We can even look to the American Revolutionary War, and consider that Thomas Jefferson’s words of ‘We hold these truths to be self-evident, that all men are created equal’ were so alienating of many sects of society (women, Black and Indigenous people, queer people, and poor people) that even in the award-winning musical Hamilton the daughters of the wealthy Philip Schuyler, Angelica, Peggy and Eliza enter into a buzzing New York City, whereby they share their ideals of what a revolution would look like for them with Angelica commenting on this adage: ‘And when I meet Thomas Jefferson, I’mma compel him to include women in the sequel!’

Ivan Jablonka

Jablonka said: ‘I think that we are living the advent of a society of equality. And the masculine is no longer obvious. The male human no longer embodies modernity. I wouldn’t say that it’s a crisis in the masculine, because men are not victims, and men are not in crisis and they mustn’t cry, you know, male tears*. But I do think that there is what I would call a rise of doubts.’

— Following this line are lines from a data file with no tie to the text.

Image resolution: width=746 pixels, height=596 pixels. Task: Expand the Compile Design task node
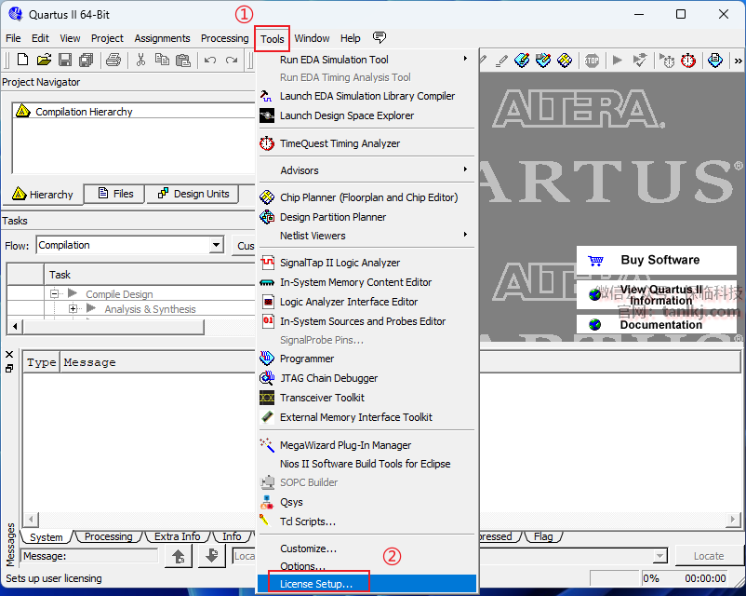tap(55, 294)
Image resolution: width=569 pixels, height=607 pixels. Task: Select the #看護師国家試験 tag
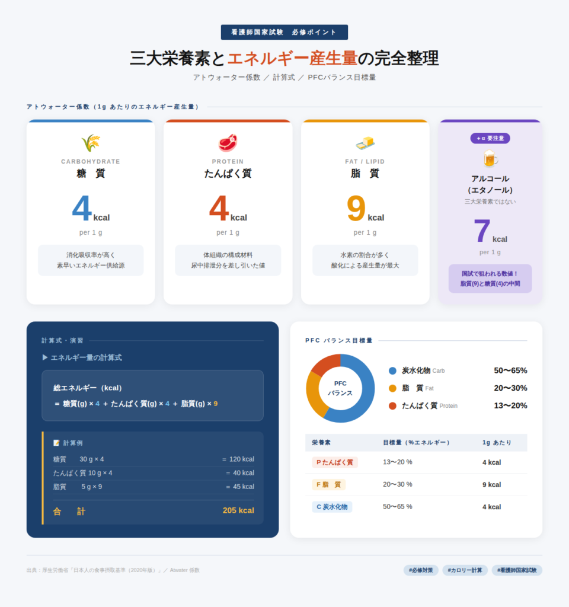pyautogui.click(x=517, y=570)
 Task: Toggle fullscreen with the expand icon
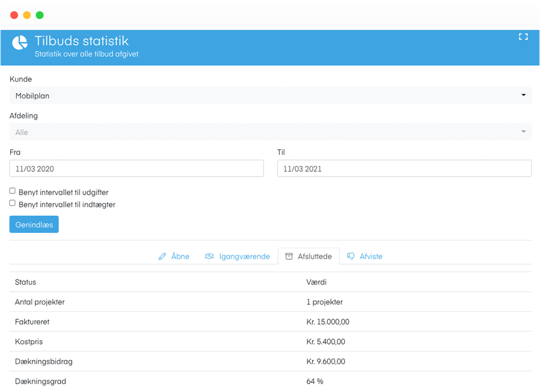[x=523, y=37]
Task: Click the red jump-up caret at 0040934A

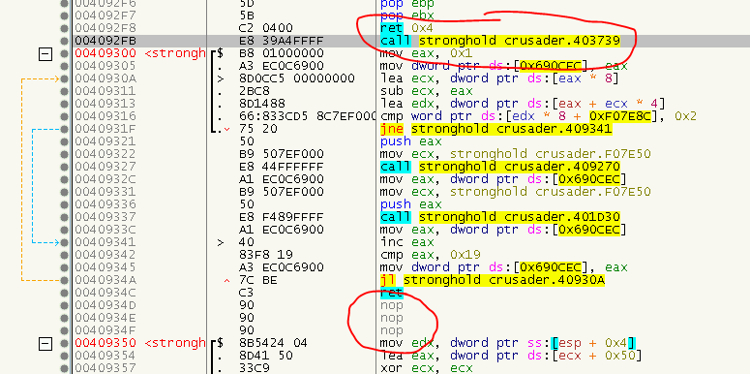Action: [227, 280]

In some ways, I understand his perspective. The current ideological standpoint of what it means to be a man is based on the idea that it is the basis of what is sturdy, secure and strong about society – and yet, in the aftershock of Trump’s reign in the White House and the present chaos of Johnson’s premiership, that thread is very systematically loosening itself with the growth of largely undesirable masculine traits that have been unfortunately used to oppress – even ourselves.

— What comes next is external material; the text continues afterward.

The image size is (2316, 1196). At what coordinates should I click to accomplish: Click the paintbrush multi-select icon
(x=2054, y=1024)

A book on masculinity is not an uncommon one. I myself have written one about our emotional lives in Time To Talk: How Men Think About Love, Belonging and Connection. Over time, I have read and spoken to authors who have used it as a personal exploration like through Man Enough, by actor Justin Baldoni. Writers JJ Bola and Martin Robinson have discussed the state of masculinity in their own ways, in Mask Off and You Are Not The Man You’re Supposed To Be, respectively.

Thus, this book – A History of Masculinity: From Patriarchy To Gender Justice by Ivan Jablonka is one that must grace the shelves of every man who wants to make a difference. Not just for the world we inhabit, but to make the real case for what it means to be a good man.


*NB: Male tears is a phrase used for when men complain about reverse sexism, e.g., that they feel they have it hard when it comes to equal pay, discrimination, and harassment.